> Set exercise: Put the rows below into a numbered list, from the line that contains "Given: Remove the KD: Up to 20 filter" through the end of the rows, with both ends included and blank lines left out. Leave the pictures out.

> Data for this task:

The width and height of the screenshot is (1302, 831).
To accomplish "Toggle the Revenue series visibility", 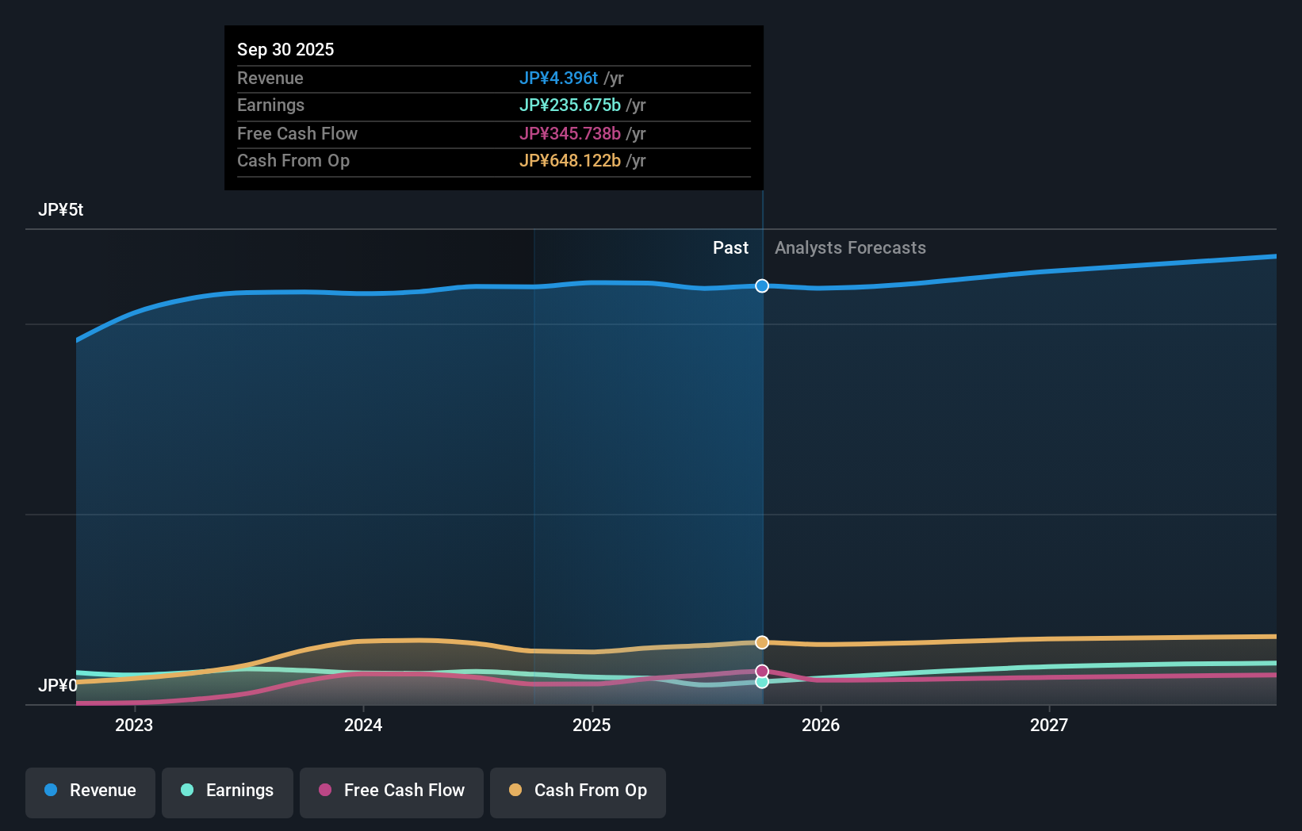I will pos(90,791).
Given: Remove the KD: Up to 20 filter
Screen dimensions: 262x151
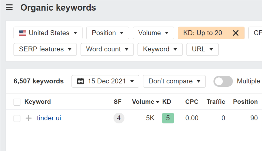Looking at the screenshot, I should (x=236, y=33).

> Exercise answer:
1. Given: Remove the KD: Up to 20 filter
2. Screen dimensions: 262x151
3. Looking at the screenshot, I should (x=236, y=33).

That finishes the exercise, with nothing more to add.